» What you need to do: Restate all data exactly. No images.

» Given entries:
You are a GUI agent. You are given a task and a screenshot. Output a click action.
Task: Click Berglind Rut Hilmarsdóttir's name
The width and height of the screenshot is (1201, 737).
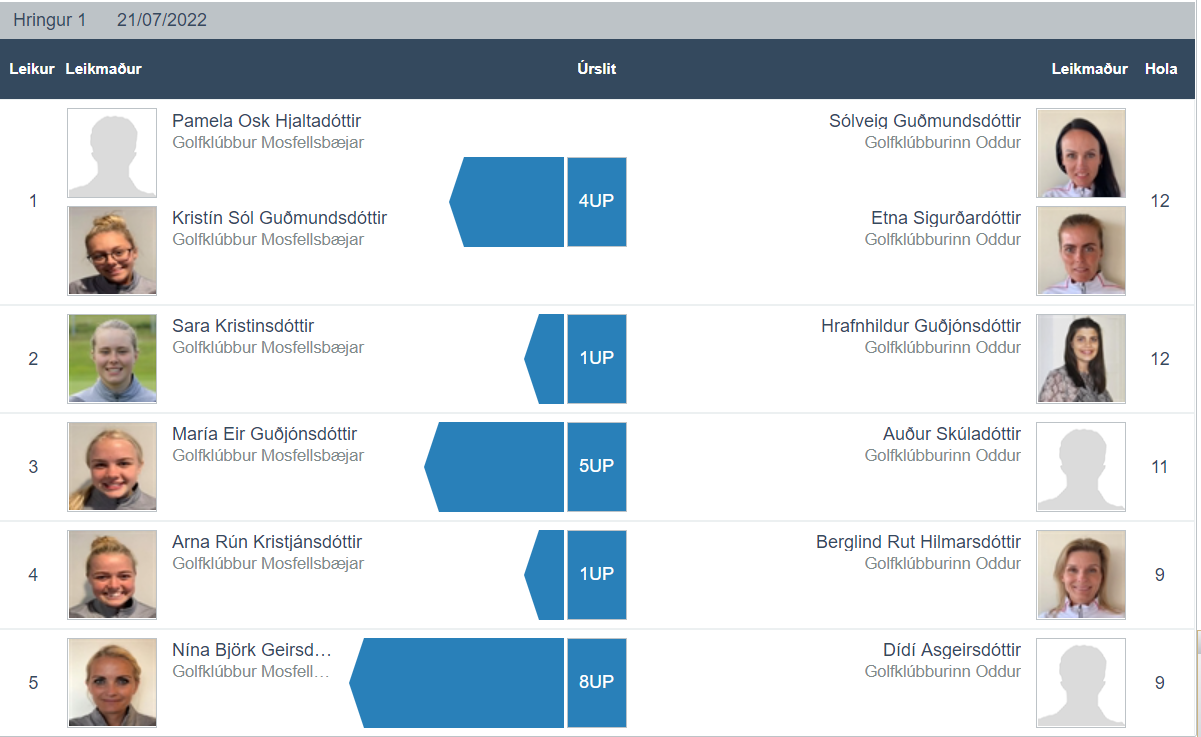[x=918, y=542]
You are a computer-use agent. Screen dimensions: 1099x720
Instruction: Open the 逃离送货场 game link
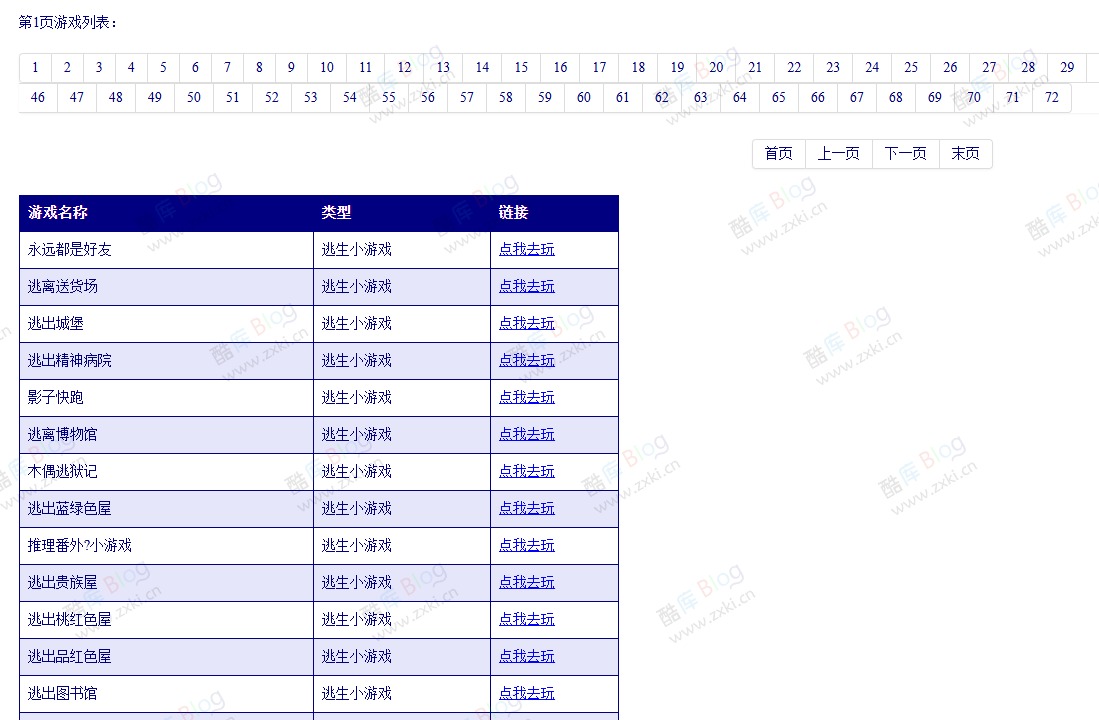[61, 286]
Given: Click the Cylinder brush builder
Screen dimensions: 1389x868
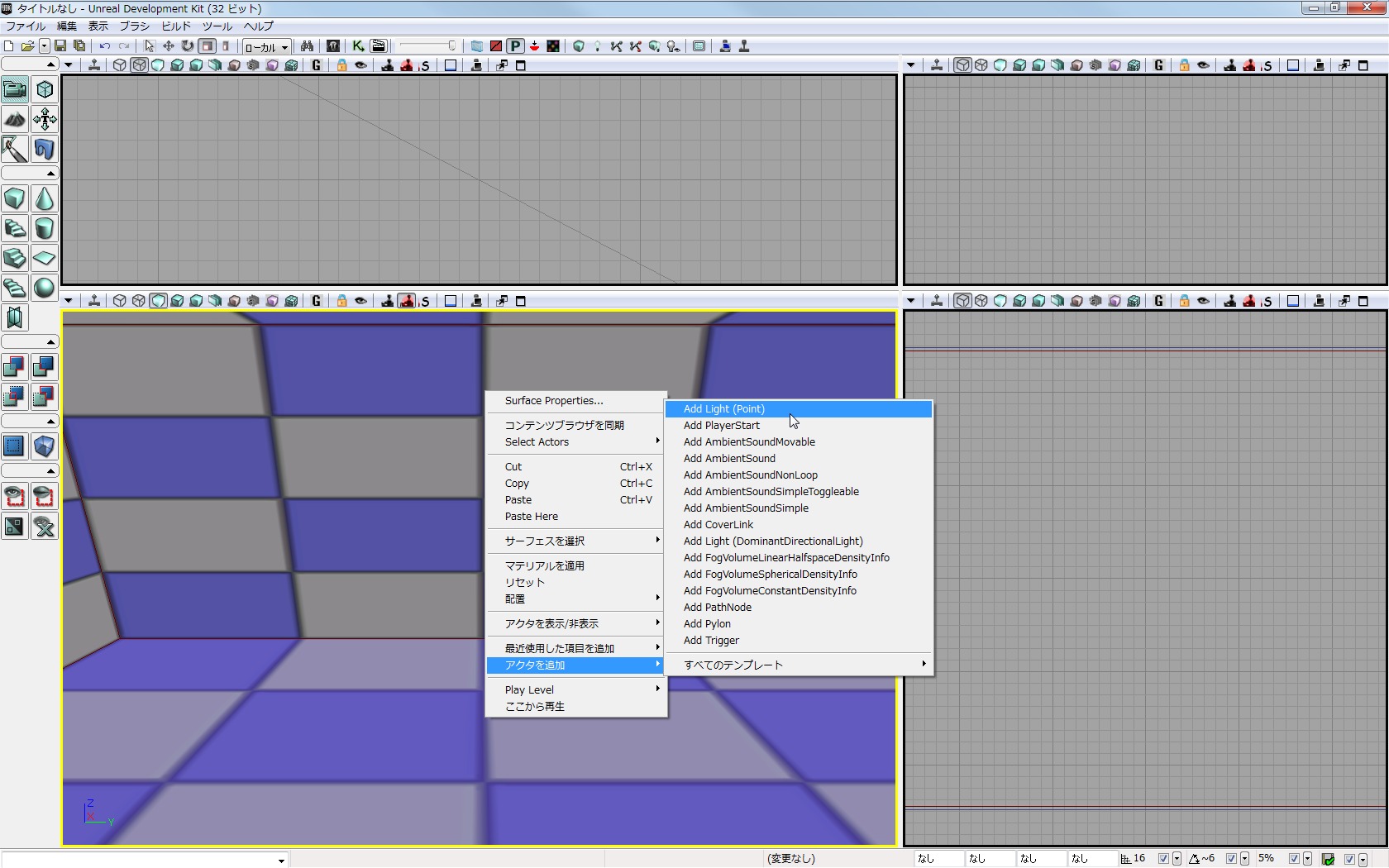Looking at the screenshot, I should pos(45,228).
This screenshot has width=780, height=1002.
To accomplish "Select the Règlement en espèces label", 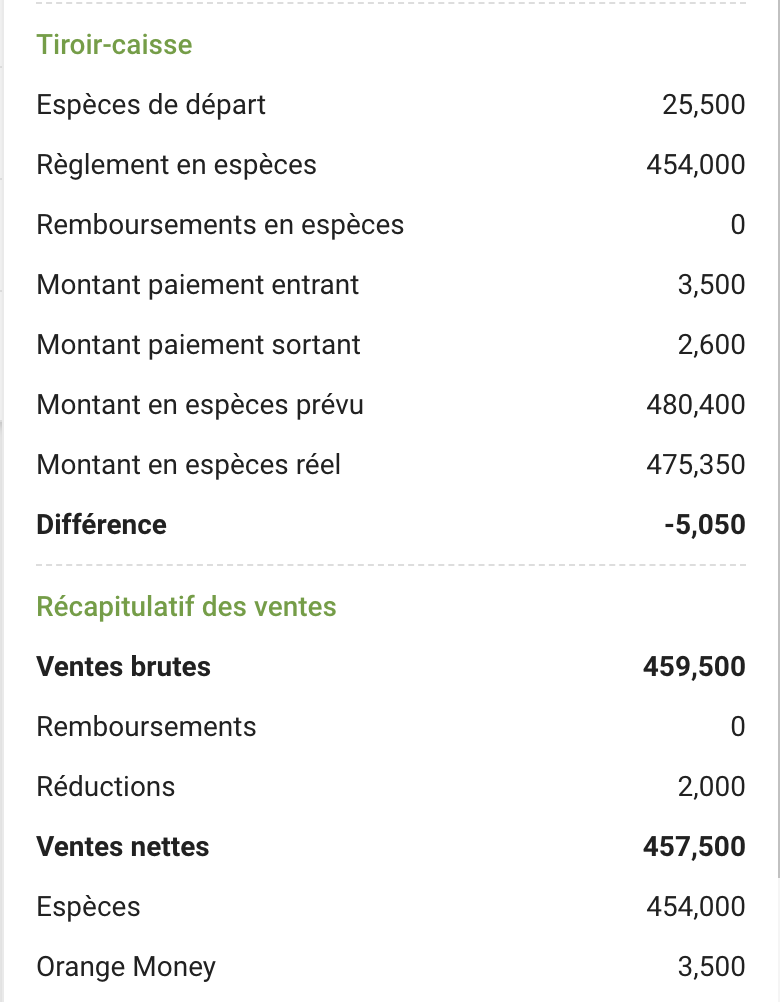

» Answer box:
You are a GUI agent. You are given a task and a screenshot. Output a click action.
Task: Click Berglind Rut Hilmarsdóttir's name
The width and height of the screenshot is (1201, 737).
[x=918, y=542]
You are a computer-use agent. Screen dimensions: 1099x720
Instruction: Open the 逃离送货场 game link
[61, 286]
Given: Click the Cylinder brush builder
Screen dimensions: 1389x868
Looking at the screenshot, I should pos(45,228).
This screenshot has width=780, height=1002.
To accomplish "Select the Règlement en espèces label", 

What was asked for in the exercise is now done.